13. Ceza Dairesi Esas No: 2016/12452 Karar No: 2018/10725 Karar Tarihi: 09.07.2018
Karşılıksız yararlanma - Yargıtay 13. Ceza Dairesi 2016/12452 Esas 2018/10725 Karar Sayılı İlamı
Özet:
Mahkeme, sanık hakkında karşılıksız yararlanma suçu işlediği gerekçesiyle mahkumiyet kararı vermiştir. Ancak, sanığın beraat eden diğer sanık tarafından işyerinin devralındığına dair beyanı doğrultusunda, suç tarihinde işyerinin kullanımının beraat eden diğer sanıkta olduğu ortaya çıkmıştır. Bu nedenle, sanık hakkında beraat kararı verilmesi gerektiği hükme bağlanmıştır. Ayrıca, karşılıksız yararlanma suçu bakımından özel bir etkin pişmanlık düzenlemesi olan TCK 168/5. maddesi gereğince, uğranılan zararın belirlenmesi ve ödemeyi takiben hakkında kamu davası açılamayacağının sanığa bildirilmesi ve sonucuna göre hüküm kurulması gerektiği belirtilmiştir. Kanun maddesi, ödemenin süresi ve yeri de dahil olmak üzere, takip edilmesi gereken prosedürü açıklayarak sanığın haklarını korumaktadır.

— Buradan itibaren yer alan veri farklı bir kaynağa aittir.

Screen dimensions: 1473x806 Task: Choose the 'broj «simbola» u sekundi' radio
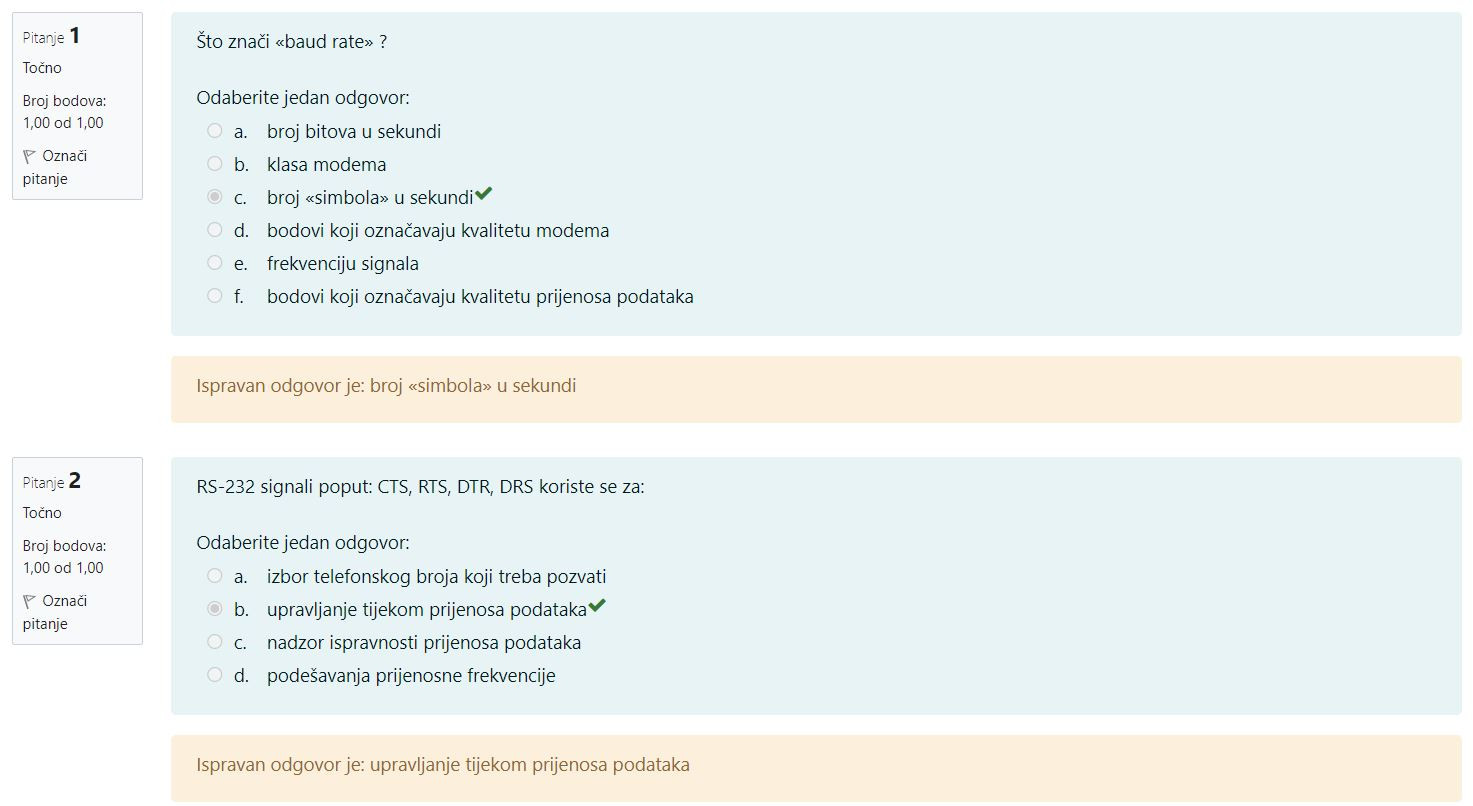click(214, 197)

13. Ceza Dairesi 2016/12452 E. , 2018/10725 K.
"İçtihat Metni"
MAHKEMESİ :Asliye Ceza Mahkemesi SUÇ : Karşılıksız yararlanma HÜKÜM : Mahkumiyet
Mahalli mahkemece verilen hüküm temyiz edilmekle dosya incelenerek, gereği düşünüldü: Sanık ve beraat eden sanık ... hakkında 16.09.2013 tarihinde düzenlenen tutanakta sayaç dışından harici hat ile kayıt dışı elektrik tüketimi yapıldığının belirlendiği, Sanık ..."in suça konu iş yerini 2012 yılının 11.ayında devrettiğini bildirdiği, beraat eden sanık ..."in ise bu beyanı doğruladığı bu suretle, suç tarihinde iş yeri kullanımının beraat eden sanık ..."de olması karşısında, sanık ... hakkında beraat kararı verilmesi gerekirken yazılı şekilde mahkumiyet kararı verilmesi, Kabule göre de, Karşılıksız yararlanma suçu bakımından özel bir etkin pişmanlık düzenlemesi olan TCK"nun 168/5. maddesi gereğince ve kanun koyucunun amacı doğrultusunda katılan kurumun uğradığı zararı, vergisi dahil suç tutanağı ile belirlenmiş veya belirlenecek olan cezasız tutarı, ödemesi halinde hakkında kamu davası açılamayacağının, ödeme süresi ve yerinin soruşturma merciince sanığa bildirilmeden, bildirime ilişkin belge denetime esas şekilde dosyaya konmadan, sanığa dava açılmasını engelleme imkanı tanınmadan kamu davası açılması karşısında; bunun iddianamenin iadesi sebebi olduğu gözetilmeden kabul edilip yapılan yargılamada, sanığa belirtilen bildirimin yapılması ve sonucuna göre hakkında etkin pişmanlık hükümlerinin uygulanıp uygulanmayacağının takdiri gerekirken, eksik işlem ile yazılı şekilde hüküm kurulması, Bozmayı gerektirmiş, sanık ..."in temyiz itirazı bu bakımdan yerinde görülmüş olduğundan, hükmün açıklanan nedenle tebliğnameye uygun olarak BOZULMASINA, 09.07.2018 gününde oybirliğiyle karar verildi.